The blessing with which Isaac blessed his son Jacob is followed by the blessing with which his neighbors blessed Boaz, when he took Ruth as his wife.

The Lord make the woman that is come unto thy house like Rachel and like Leah, which two did build the house of Israel ... and let thy house be like the house of Perez, whom Tamar bore unto Judah, of the seed which the Lord shall give thee of this young woman.

(Ruth, 4:11-12)

The "seed" that came of the 1812 wedding was the bridegroom at another De Osmo-De Mordo wedding, this one in 1835, when Raphael De Osmo married Rembizia De Mordo. In content, these are twin ketuboth, though twenty-three years apart. But styles had changed, as life changed; life was quieter in 1835 than it had been in the war year 1812. A renewed exuberance of spirit and artistic style produced a colorful ketubah, framed by a yellow and orange decorative border, adorned by flowered cornucopia and flowers and geometric designs.

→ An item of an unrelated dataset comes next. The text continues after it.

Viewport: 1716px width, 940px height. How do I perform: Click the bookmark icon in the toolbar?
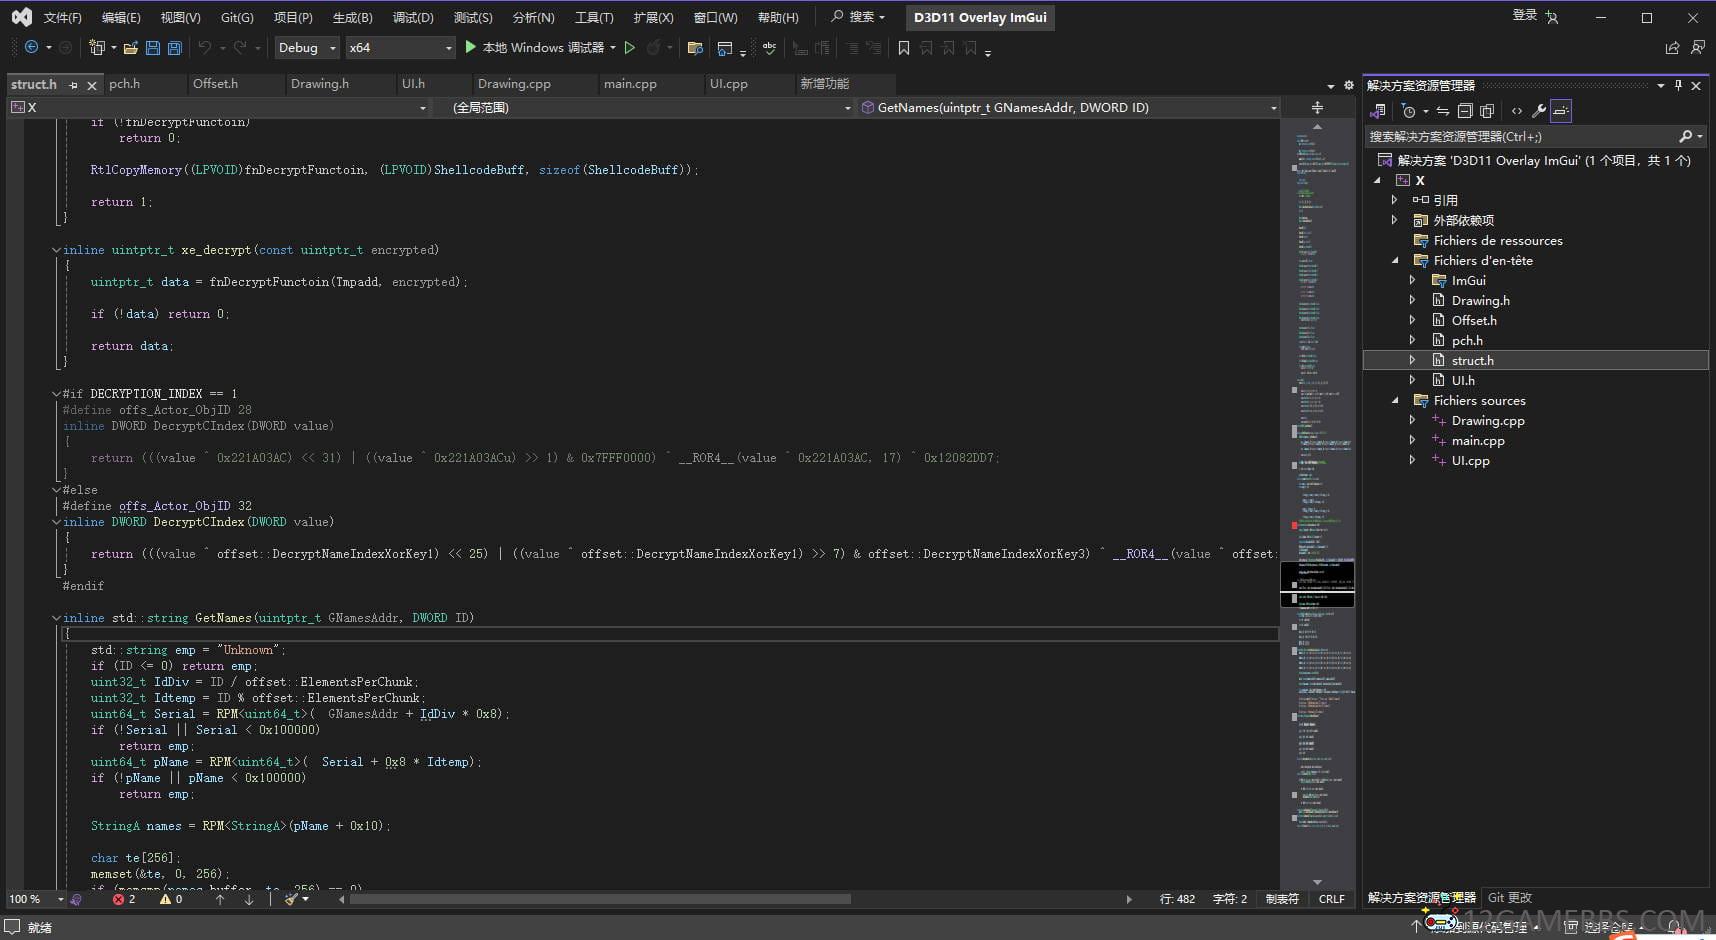point(904,48)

In 1835 another De Osmo-De Mordo wedding was celebrated, Raphael to Rembizia. Calligraphy gave way to decoration; flowers and geometric designs in color were used to frame this ketubah, (Ketubah, Corfu, 1835. Hebraic Section, Library of Congress Photo).

The third Corfu ketubah, written in 1874 for the wedding of Joshua Raphael Eliasoff and Hannah Belleli, is framed by full wine-colored drapes. The Bellelis were among the early Greek families on the Isle. Under the Greek constitution the Jews were then enjoying equal rights. The carefully arranged, symmetrical lush drapes exude bourgeois well-being. They would perfectly fit in the room of the family celebrating the seder, depicted in the rare Haggadah published in Corfu in 1877, of which the Library has a fine copy. Sixty years separate the three ketuboth. Yet the texts remain the same, except for the names of the celebrants and the dowries brought. Through their ornamentation, however, the ketuboth provide indications of the changes wrought by political, social, and cultural developments in the life of the Corfu Jewish community in the nineteenth century.

This 1874 Corfu ketubah's decoration is rich looking, symmetrically folded drapes, done by professional hand. The artist seems to wish for the bridegroom, Joshua Raphael Eliasoff, and his bride Hannah Belleli, a well-ordered, richly endowed, harmonious life together, (Ketubah, Corfu, 1874, Hebraic Section, Library of Congress Photo).